All good therapy. He likes to be called Sting, he says, because it protects his private self, Gordon Sumner, from the excesses of success. 'It's Sting,' he insists, 'who's the superstar, who has the fans, not me.'
But back then, it was chiefly Gordon Sumner who had wrecked his own marriage, of course and who was in real crisis as a consequence. Another man might have plugged on, proceeding ever outwards by way of escaping the emotional responsibility of what had happened. Instead assisted by analysis, and not without courage Gordon Sumner embarked upon the downward journey to the pit of his depression.
'It was,' he says, 'fairly terrifying.' But seeing and understanding something of his 'dark side there, he eventually resurfaced a healthier, happier man in fuller control of his complex energies. In America, on the 1983 Police tour, Sting was sullen, withdrawn, in turmoil. Today, he could still be 'cleaning up' with the Police. Instead, he has remade himself as a musician.
'I've spent too many years at war with myself', goes one line of a song on the new album. But as is apparent from the other songs on it, Sting has now focused his considerable talent on the troubled world outside himself.
'Yes, the album is more objective,' he was saying somewhere around the Arc de Triomphe. Clearly alluding to the song 'Russians' he continued: 'We've never had such a dangerous situation between the superpowers, so much terrible tension. These are times when it's important that all our pop songs shouldn't be nonsense.

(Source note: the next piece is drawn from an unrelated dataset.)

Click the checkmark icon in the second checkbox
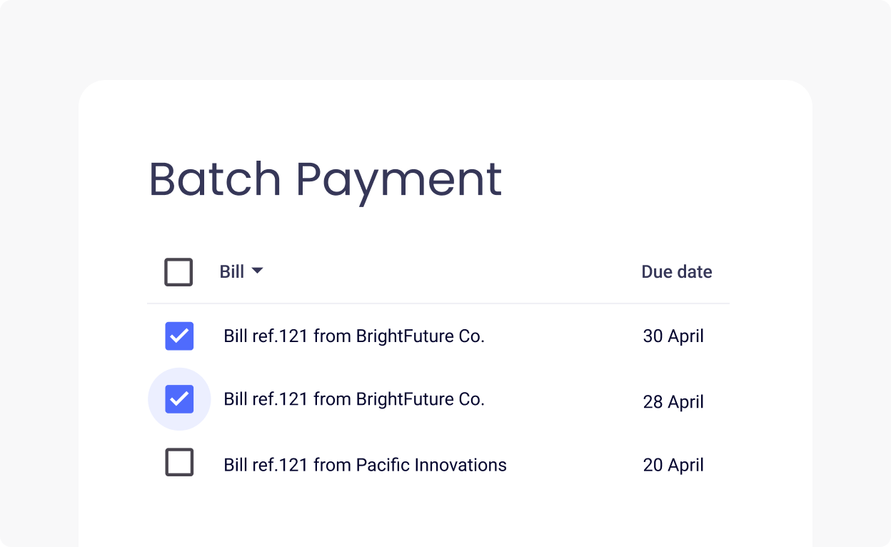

Oh there's room for fun, Moon in June, all that. But if I'm still allowed the privilege of writing and per forming my songs, at 33, I think I should be saying something which equates with my intelligence.
'If we actually want better relations with the Russians, for instance, each of us has to find counterparts on the other side to relate to. I wanted to record 'Russians' with the Leningrad State Orchestra - except red tape's been holding it up - just for the opportunity of meeting and working with people there."
And in his BBC dressing-room: 'Pop music itself is a pejorative term. Oh, here's another rock star taking himself too seriously, biting off more than he can chew. And that is pretentious, yes. But I've got four children now. And I think like a lot of other people with, a stake in the future, I feel we've got to go out and win it for ourselves. The world is opening up, we can travel almost anywhere now.
'That terrible thing that happened in Belgium - 38 people killed at a football match. God, to be able to travel to other people's countries is too precious a thing to be jeopardised like that. It's put this country back years.
'But we can't just follow the flag any more. That's what those young lads did in the First World War. In a very different way, that's what those Liverpool fans were doing in Belgium. All that aggression bound up in the red and the blues, us versus them, and people killed.'
Later, in another car, approaching Hampstead: 'I've no patience with doom and gloom. But you have to be realistic. You have to acknowledge how bad things are before you can possibly find the solutions. Why I'm writing idealistic songs, hopeful ones, is because I think we need to be that in order to win a future worth having. There are no totally good guys or bad guys. We're all imperfect, and we have to make the best of that, not the worst.'
The interview ended there in Sting's driveway. On occasions he'd put on his joke homrims as if to say, 'Yes, it's only a pop star talking.' Then he'd take them off again and you could see the father and the man.